Не для него говорил, догадался Радогор. Для врана, который не спускал глаз с водяного.
У самого края болота вода до колен не достает. И Радко подстрелил, отбившегося от стада подсвинка. Подсвинок не заметил, как стрела в бок, чуть дальше левой лапы воткнулась. И пискнуть не успел, как умер.

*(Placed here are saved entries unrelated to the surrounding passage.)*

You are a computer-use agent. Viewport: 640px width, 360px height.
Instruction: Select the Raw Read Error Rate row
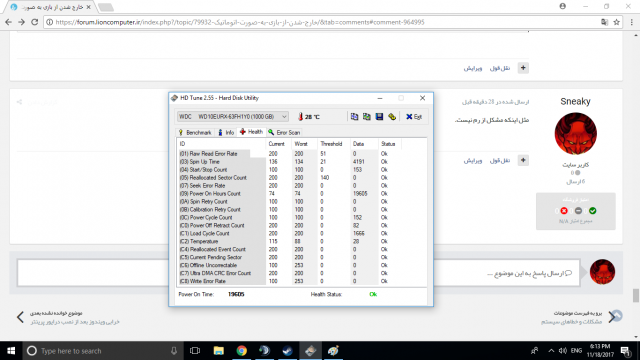pyautogui.click(x=301, y=154)

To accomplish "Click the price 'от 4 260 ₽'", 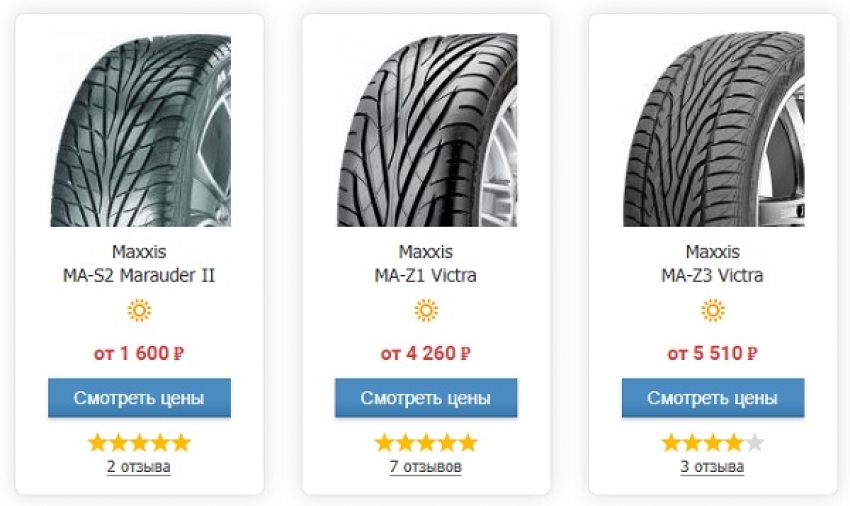I will pyautogui.click(x=426, y=354).
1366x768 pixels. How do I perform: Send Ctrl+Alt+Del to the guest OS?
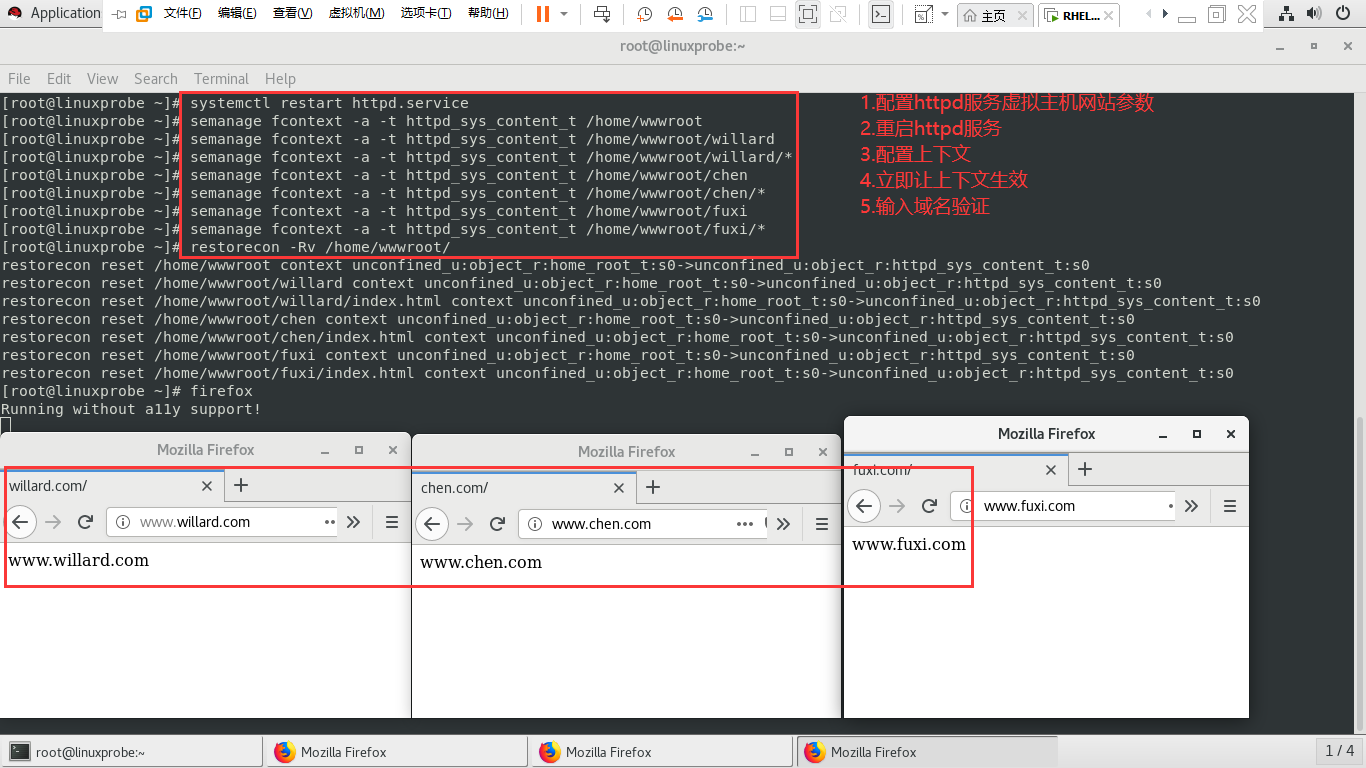601,13
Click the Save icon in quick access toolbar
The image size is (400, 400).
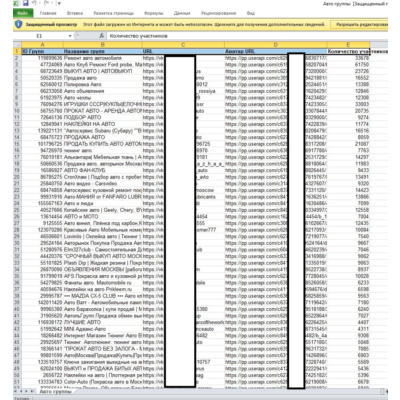click(x=26, y=3)

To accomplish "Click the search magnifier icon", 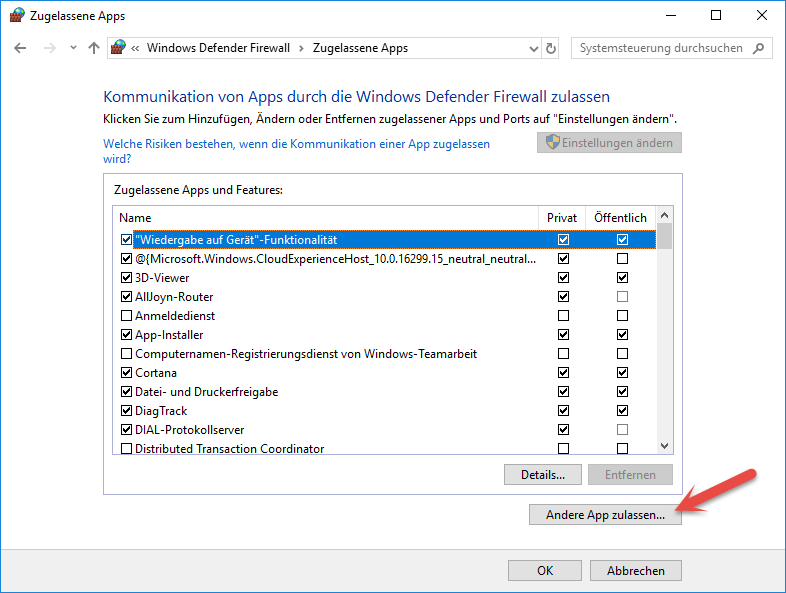I will 759,48.
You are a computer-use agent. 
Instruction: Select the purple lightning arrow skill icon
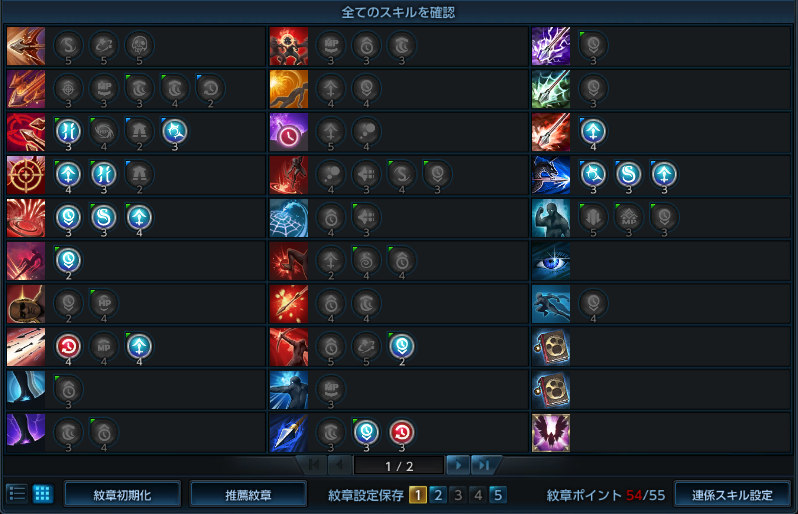(551, 46)
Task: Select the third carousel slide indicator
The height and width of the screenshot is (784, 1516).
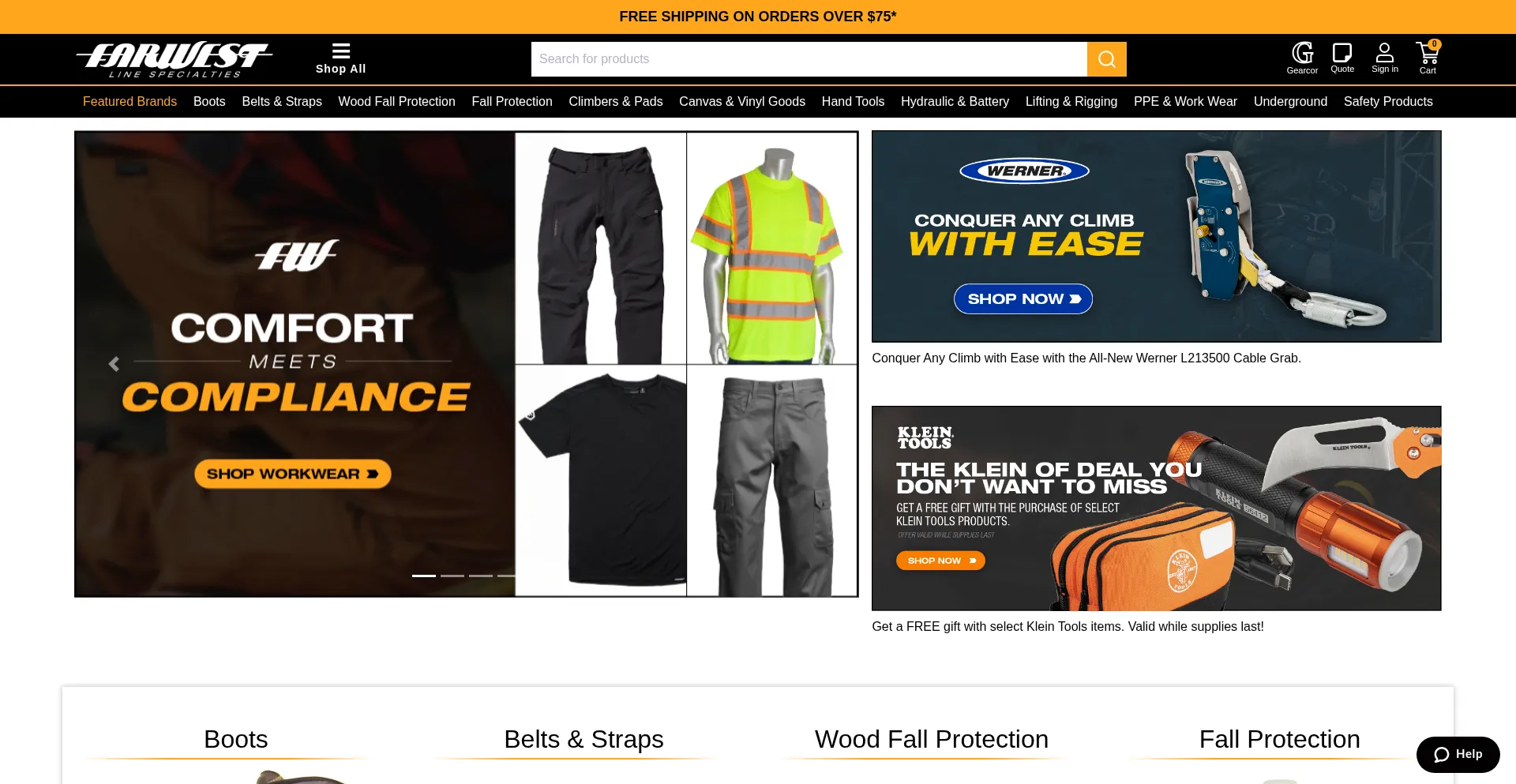Action: pyautogui.click(x=481, y=576)
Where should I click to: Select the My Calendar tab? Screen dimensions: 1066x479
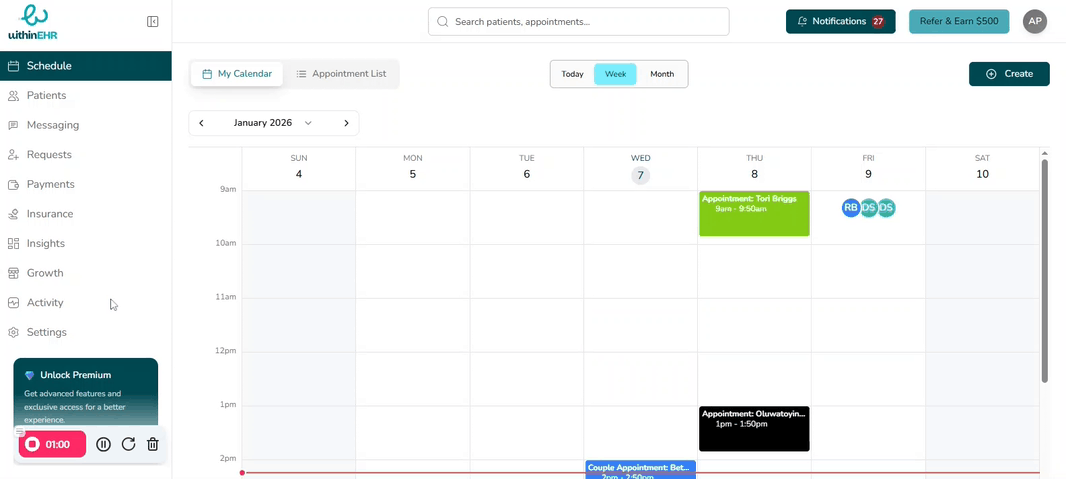coord(237,74)
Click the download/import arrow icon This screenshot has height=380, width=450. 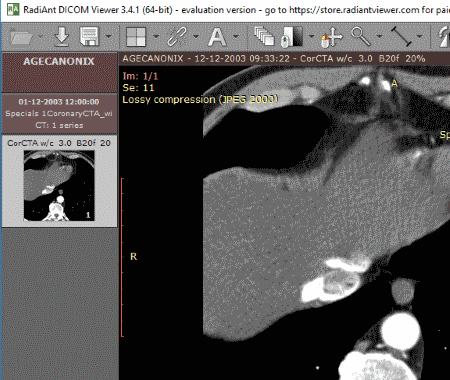coord(62,36)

А Радко тут же, у болота, бережно вырезал стрелу, потом отрезал одно ухо и бросил, широко размахнувшись, в болото.
-Тебе, берегиня Кикимора!
Затем так же ровно отрезал и другое.
-А это тебе, дедко Водяной, за то, что мешать нам не стал, не путал след болотом.
Темная кровь брызнула на землю.
-А это тебе Отец – Бэр.
Перевязал, стянул петлей лапы и перебросил подсвинка через плечо, как плечевую суму. Ягодка не сводил с подсвинка глаз. А взгляд жалобный, умоляющий.
-От болота уйти надо. А то вдруг обидели, обнесли кого. – попытался урезонить его Радко.
И юный бэр смирился. Плелся рядом и бросал на добычу оценивающие взгляды, гадая и рассчитывая хватит ли ему перекусить. А ну, как мало достанется. Вран, это бэр знал наверняка, мясо мимо рта не пронесет.
Но Радогор остановился только тогда, когда солнце свалилось за полдень. В лесу прохладно. Идешь и не устанешь. И времени не замечаешь. Поэтому и остановился, когда плач бэра слушать стало уже не было сил.
-Перекусим наскоро и снова в путь. – Предупредил он бэра, сбрасывая с плеч поклажу.
Надрезал тонкую шкурку по животу. Отвернул края на стороны и распахнул брюшину. Малец тут как тут. Готов с ногами, если бы получилось, туда залезть. Лаком до требухи. Вырезал нежную печень и теплое еще сердце, на остальное махнул рукой.
-Забирай.
Разрубил мясо на куски, завернул его в широкие душисмтые листья и уложил в мешок.
Можно было не тратиться на слова. Бэр зажал тушку в зубах и скрылся за деревьями, чтобы в одиночестве насладиться долгожданной трапезой.
Порезал печень и сердце пластами и поделил поровну.
Тебе, мудрый вран, если ты не дух.
Присыпал свою долю солью и проглотил единым духом. Горе горем, а на голодное брюхо долго не наратишься. Вран ел не торопясь, храня достоинство. Прижимал печень лапой, рвал клювом и забрасывал нежное мясо в горло, запрокидывая голову. Потом сидел, словно прислушиваясь к чему – то или размышляя, куда упало мясо. А затем снова рвал мясо, глотал и опять прислушивался…
А на бэра посмотреть, самому кусок в горло не полезет. Будто сроду не едал. Чавкает по свински, давится, кашляет и все толкает в брюхо, и толкает кусок за куском. Сбросал все, как в печь. И снова со скорбью смотрит на него.
-Терпи теперь до вечера. Иначе в сон бросать начнет.
И, не смотря на мольбы и стоны, вскинулся на ноги. Косолапый обиженно всхлипнул, запрыгал на передних лапах. Но Радко ушел, даже не обратив внимания на его скорбь. И бэр обреченно потащился следом, бросая завистливые взгляды на ворона, который снова утвердился на плече Радогора и подремывал, ничуть не заботясь, о тех страданиях, которые выпали на долю бедняги бэра.
Поздно вечером, уже при звездах доели подсвинка, а леса конца края не было. Мясо к тому времени потемнело, из него сочилась бурая жидкость и немного припахивало, и Радко судорожно проглотив несколько кусочков. Остольное ножом резал на мелкие кусочки и с руки, кормил врана.